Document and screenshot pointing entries
BEGIN
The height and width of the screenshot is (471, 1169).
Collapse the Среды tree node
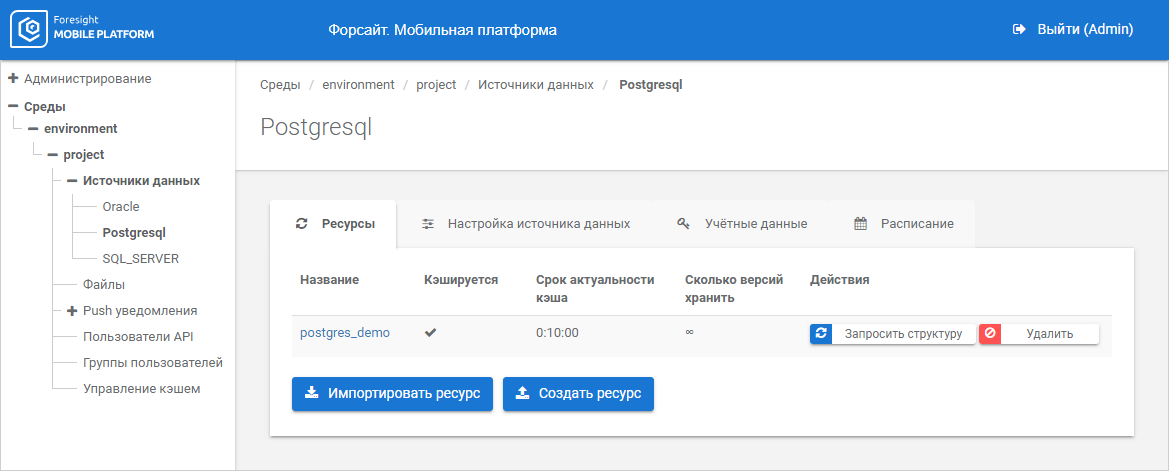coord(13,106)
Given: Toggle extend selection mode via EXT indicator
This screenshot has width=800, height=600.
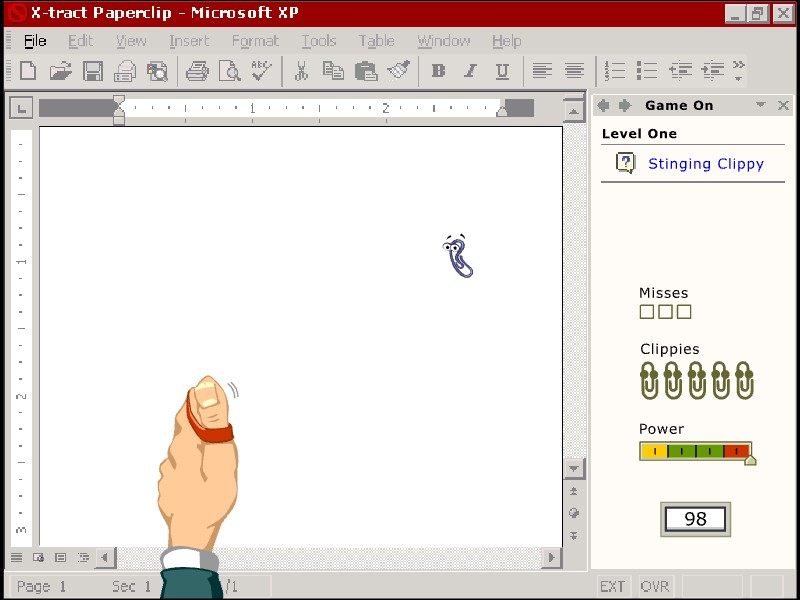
END
Direction: Turn the lines of the records into a numbered list, starting with the line that contains "Given: Toggle extend" and going on through the end of the records, and skip any blank lines. Leave the pictures out of your answer.

Exercise answer:
1. Given: Toggle extend selection mode via EXT indicator
2. This screenshot has width=800, height=600.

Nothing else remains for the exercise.